現在絶賛上映中の劇場版「フリクリ オルタナ」「フリクリ プログレ」。劇中に登場するハルハラ・ハル子のキイロいベスパについてのお話です。じつはこのベスパは、180SSという60年代のスポーツモデルで、ベスパフリークには一目置かれているバイクだったりする。その辺りをちょっとだけ解説していこう。
TEXT●大家伝(OYA Den)
劇場版「フリクリ オルタナ/プログレ」とは!?
全世界待望「フリクリ」の完全新作! 伝説のアニメが再び世界を揺るがす!
2000年、全6巻のOVAとして発表され、たちまち世界中のアニメファンを熱狂させた名作「フリクリ」。鋭いデザインワーク、予測のつかない演出、そして「the pillows」のオルタナティヴ・ロックのメロディーを乗せたダイナミックなアクションシーンの数々は、日本国内だけではなく、全世界に大きなインパクトを与えた。
その「フリクリ」が2018年、新たに劇場版「フリクリ オルタナ」、劇場版「フリクリ プログレ」 として公開される。
新作の制作にあたっては、スーパーバイザーを「フリクリ」の生みの親・鶴巻和哉、キャラクター原案を貞本義行が務め、the pillowsが主題歌・挿入歌を提供する。
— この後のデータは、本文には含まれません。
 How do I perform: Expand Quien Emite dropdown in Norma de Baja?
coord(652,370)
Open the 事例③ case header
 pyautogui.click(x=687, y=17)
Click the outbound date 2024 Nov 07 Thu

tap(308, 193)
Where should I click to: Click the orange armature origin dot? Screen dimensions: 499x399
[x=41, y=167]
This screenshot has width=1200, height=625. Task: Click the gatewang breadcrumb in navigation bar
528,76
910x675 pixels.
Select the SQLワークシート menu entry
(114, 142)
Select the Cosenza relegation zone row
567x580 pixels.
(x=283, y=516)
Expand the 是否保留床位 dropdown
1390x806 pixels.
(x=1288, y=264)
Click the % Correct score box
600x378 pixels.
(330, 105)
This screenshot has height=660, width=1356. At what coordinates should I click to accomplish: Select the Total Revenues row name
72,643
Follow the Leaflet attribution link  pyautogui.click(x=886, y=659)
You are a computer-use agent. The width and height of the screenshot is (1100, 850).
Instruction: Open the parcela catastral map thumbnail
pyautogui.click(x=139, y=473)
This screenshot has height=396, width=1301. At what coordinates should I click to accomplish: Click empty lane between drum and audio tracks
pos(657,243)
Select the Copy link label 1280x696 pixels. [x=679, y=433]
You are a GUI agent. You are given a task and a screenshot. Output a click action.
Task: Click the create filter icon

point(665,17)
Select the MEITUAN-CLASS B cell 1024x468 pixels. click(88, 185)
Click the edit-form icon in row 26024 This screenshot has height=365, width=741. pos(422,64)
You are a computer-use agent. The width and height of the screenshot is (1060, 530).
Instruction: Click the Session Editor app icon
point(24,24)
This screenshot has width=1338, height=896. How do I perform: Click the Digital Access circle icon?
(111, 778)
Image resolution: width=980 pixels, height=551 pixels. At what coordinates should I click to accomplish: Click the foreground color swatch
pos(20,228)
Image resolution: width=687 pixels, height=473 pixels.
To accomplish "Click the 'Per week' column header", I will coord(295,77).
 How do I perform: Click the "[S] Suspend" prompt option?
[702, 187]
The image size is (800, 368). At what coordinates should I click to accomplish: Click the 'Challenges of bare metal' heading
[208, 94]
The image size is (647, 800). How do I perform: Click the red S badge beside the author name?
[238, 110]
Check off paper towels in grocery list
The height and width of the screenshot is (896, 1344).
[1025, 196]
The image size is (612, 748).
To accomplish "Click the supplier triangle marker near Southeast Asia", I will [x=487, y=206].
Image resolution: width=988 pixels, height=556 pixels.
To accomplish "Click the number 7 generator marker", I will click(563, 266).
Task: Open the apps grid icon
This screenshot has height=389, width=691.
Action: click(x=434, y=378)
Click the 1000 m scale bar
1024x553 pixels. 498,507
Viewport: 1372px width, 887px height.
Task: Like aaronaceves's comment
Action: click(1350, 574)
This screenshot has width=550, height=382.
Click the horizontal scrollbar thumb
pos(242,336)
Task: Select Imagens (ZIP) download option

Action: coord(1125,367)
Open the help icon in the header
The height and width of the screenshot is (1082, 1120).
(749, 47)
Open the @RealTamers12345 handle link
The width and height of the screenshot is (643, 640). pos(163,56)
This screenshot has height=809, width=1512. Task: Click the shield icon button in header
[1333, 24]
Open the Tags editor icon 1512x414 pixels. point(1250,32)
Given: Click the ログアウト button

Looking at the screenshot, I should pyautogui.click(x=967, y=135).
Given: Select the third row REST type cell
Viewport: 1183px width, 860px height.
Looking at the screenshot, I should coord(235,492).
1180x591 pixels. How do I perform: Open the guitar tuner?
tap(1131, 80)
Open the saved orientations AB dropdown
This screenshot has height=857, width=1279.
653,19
劇場版「フリクリ オルタナ」の監督には、「幼女戦記」で重厚な戦闘描写を描き、「パンチライン」ではポップな演出を見せた上村泰が務める。そしてOVAシリーズに引き続きハルハラ・ハル子を新谷真弓がパワフルにクレイジ ーに演じる。
劇場版「フリクリ プログレ」 の監督には、荒井和人・海谷敏久・小川優樹・井端義秀・末澤慧・博史池畠ら6名 のフリクリ愛溢れる個性豊かなクリエイターが集結。劇場版「フリクリ プログレ」 ではなんとハル子が二人に分裂する。そのうちの1人、ハルハ・ラハルを林原めぐみが、もう一人のジンユを沢城みゆきが演じる。
狂信的なフリクリ愛を持つクリエイターたちによる劇場版「フリクリ オルタナ」、劇場版「フリクリ プログレ」。ダイナミックでソリッドでポップにスクラップしつつビルディングする本作で、再び世界を驚愕させる……はず!
最大の特徴はエッジの効いた巨大なヒップライン。どのベスパも丸くて大きいヒップまわりだという印象だが、180SSは「一番デカイ」と言って差し支えないだろう。また設定色は青、白、赤の3色のみ。残念ながらハル子のキイロは、日本国内への正規入荷モデルに純正設定なし。●1964年−1968年生産
ピストンバルブ最終型のスポーツモデル「180SS」
1946年に市販第1号モデルがデビューして以来、70年超という長い歴史を持つベスパ。しかも一貫して「かわいい」といったイメージで語られることが多いのもベスパの特徴と言えるだろう。
そんなベスパにもモデル名にスポーツを冠したモデルが存在し、ベスパマニアからは熱い注目を集めているのをご存知だろうか?
150GS、160GS、そしてハルハラ・ハル子の愛車でもある180SSがそう。GSはグランスポルト(スポルト=スポーツ)を意味していて、150の後継として160が登場。どちらも排気量を表す数字であり、その最終形態として1964年から1968年まで生産されたのが180SS(スーパースポルト)だ。
2ストエンジンを搭載していて、吸気方式にはスポーツフィーリングが味わえるピストンバルブを採用。ピストンバルブ方式ではツキの良さとダイレクトなパワー感が得られることから、スポーツ志向のベスパファンから好まれる傾向にある。180SSの次のモデルからはロータリーバルブ方式に変わっているので、ベスパのスポーツモデルにしてピストンバルブ最終モデルという見方もできる。
さらに採用モデルが圧倒的に少ないスクエアヘッドライトモデルであるところが極めつけだと言えるだろう。
要するに長いベスパの歴史において、硬派かつ異色のスポーツモデル、それが180SSなのである。ハルハラ・ハル子に敢えて"かわいい系"のベスパを充てがわず、対極の位置づけとも言える180SSを起用する妙。そんなところにも制作サイドの拘りをヒシヒシと感じてしまうのであった。